• _Task objective_:
Edit everything from the start of the rows down to the line containing "Looking at the screenshot, I should tap(359, 310)." by changing "screenshot" to "screen capture" and leaving everything else the same. Return only those lines, without the pictures.

• _Entries_:
•••••
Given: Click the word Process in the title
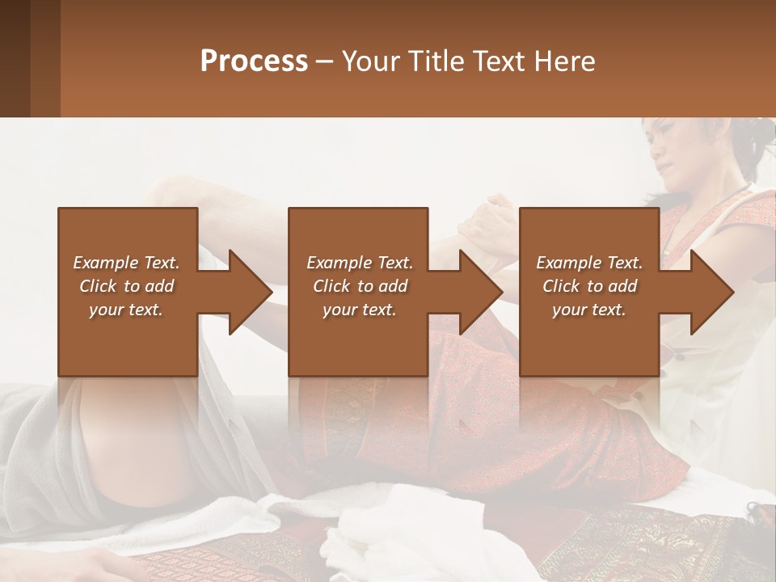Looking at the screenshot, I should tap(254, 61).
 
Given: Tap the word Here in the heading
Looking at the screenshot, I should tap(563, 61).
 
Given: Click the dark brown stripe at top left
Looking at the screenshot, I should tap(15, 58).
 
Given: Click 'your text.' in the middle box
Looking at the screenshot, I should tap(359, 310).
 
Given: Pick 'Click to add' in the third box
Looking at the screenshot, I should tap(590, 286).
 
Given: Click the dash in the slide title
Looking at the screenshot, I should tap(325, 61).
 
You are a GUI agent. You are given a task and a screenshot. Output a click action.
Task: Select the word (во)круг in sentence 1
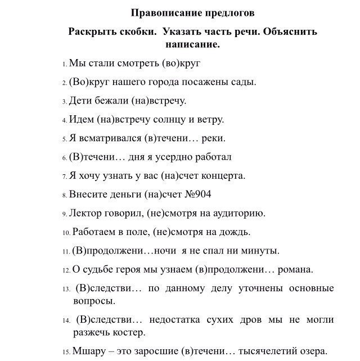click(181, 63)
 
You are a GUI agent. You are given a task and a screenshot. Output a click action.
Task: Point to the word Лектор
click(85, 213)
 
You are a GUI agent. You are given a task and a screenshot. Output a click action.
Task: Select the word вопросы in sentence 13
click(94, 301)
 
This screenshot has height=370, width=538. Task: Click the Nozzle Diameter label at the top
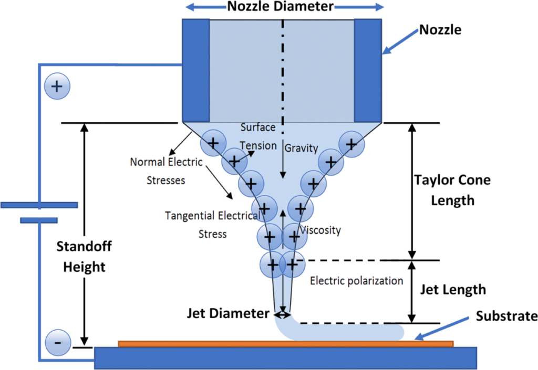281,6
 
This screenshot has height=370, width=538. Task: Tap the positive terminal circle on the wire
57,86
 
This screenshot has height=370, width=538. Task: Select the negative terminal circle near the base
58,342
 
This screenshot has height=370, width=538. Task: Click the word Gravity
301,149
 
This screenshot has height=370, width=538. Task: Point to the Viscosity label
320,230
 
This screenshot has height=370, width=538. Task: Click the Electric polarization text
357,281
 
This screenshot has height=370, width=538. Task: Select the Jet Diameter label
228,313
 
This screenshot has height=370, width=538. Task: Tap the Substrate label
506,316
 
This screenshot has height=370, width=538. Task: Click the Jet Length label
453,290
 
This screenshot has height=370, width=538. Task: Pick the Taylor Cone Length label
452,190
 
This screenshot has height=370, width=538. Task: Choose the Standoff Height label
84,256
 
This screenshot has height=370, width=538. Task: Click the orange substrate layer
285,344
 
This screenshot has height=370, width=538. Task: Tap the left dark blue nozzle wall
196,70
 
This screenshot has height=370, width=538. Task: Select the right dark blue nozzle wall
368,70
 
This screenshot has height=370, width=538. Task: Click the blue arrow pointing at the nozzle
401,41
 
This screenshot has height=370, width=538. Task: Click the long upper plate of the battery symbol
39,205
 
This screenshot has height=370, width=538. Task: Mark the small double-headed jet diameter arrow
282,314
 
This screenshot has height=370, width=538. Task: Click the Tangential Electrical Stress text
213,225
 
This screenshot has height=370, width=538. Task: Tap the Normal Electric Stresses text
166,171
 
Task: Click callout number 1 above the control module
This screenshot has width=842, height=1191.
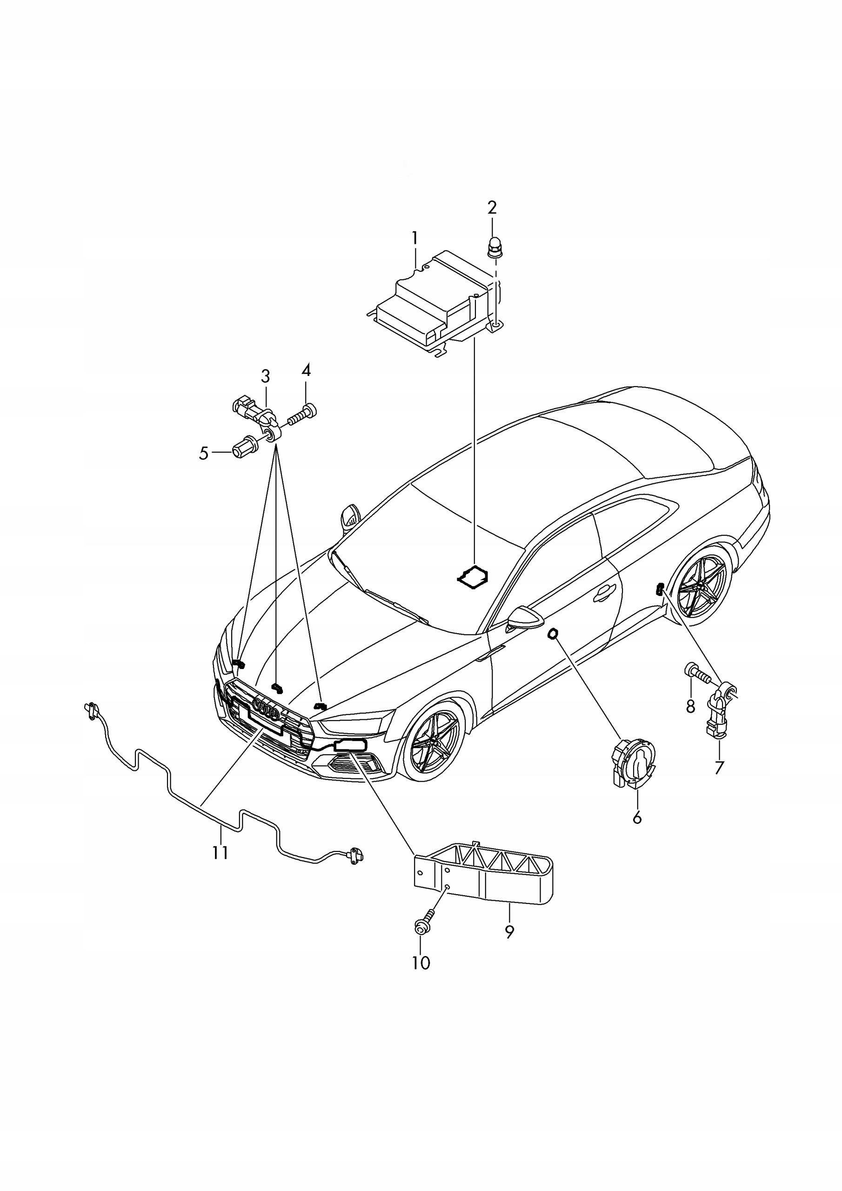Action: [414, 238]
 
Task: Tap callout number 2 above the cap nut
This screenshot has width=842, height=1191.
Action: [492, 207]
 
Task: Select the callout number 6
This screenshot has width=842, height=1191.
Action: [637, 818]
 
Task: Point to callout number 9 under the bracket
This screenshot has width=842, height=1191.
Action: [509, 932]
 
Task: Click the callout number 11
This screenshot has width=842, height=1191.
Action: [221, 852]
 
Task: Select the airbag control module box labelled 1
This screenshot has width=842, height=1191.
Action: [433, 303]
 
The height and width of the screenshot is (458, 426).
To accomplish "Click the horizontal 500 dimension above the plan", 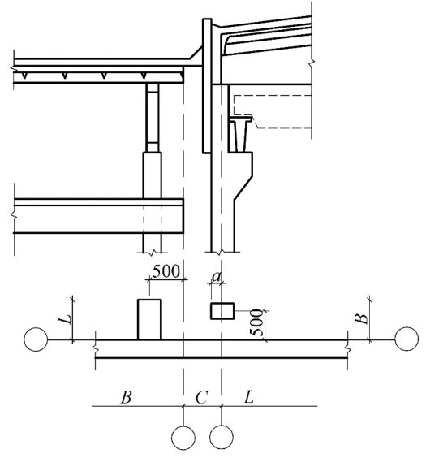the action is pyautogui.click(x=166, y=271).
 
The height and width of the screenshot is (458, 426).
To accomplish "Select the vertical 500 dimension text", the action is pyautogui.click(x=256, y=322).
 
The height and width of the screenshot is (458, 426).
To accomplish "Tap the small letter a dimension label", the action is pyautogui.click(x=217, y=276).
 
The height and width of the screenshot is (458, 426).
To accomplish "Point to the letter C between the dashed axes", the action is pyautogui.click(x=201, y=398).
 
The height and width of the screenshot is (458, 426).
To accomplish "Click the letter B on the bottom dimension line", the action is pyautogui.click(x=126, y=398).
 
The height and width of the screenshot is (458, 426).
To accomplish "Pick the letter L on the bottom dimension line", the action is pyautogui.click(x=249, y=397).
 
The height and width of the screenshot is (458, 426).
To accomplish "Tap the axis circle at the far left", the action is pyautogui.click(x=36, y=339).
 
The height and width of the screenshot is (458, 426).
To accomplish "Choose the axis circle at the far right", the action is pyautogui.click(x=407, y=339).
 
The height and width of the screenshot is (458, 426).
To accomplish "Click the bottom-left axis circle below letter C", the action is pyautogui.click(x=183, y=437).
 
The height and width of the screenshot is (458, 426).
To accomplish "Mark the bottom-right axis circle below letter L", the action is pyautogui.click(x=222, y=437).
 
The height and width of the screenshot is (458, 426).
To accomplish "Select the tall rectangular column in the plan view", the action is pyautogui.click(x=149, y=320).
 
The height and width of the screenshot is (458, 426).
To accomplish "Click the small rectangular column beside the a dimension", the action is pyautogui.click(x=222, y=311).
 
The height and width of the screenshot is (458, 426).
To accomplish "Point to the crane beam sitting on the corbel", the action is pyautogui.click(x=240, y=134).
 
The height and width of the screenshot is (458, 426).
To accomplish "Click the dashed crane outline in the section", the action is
•••••
• _Expected answer_:
Given: Click the word Process in the title
Looking at the screen capture, I should tap(254, 61).
 
Given: Tap the word Here in the heading
Looking at the screen capture, I should tap(563, 61).
 
Given: Click the dark brown stripe at top left
Looking at the screen capture, I should tap(15, 58).
 
Given: Click 'your text.' in the middle box
Looking at the screen capture, I should tap(359, 310).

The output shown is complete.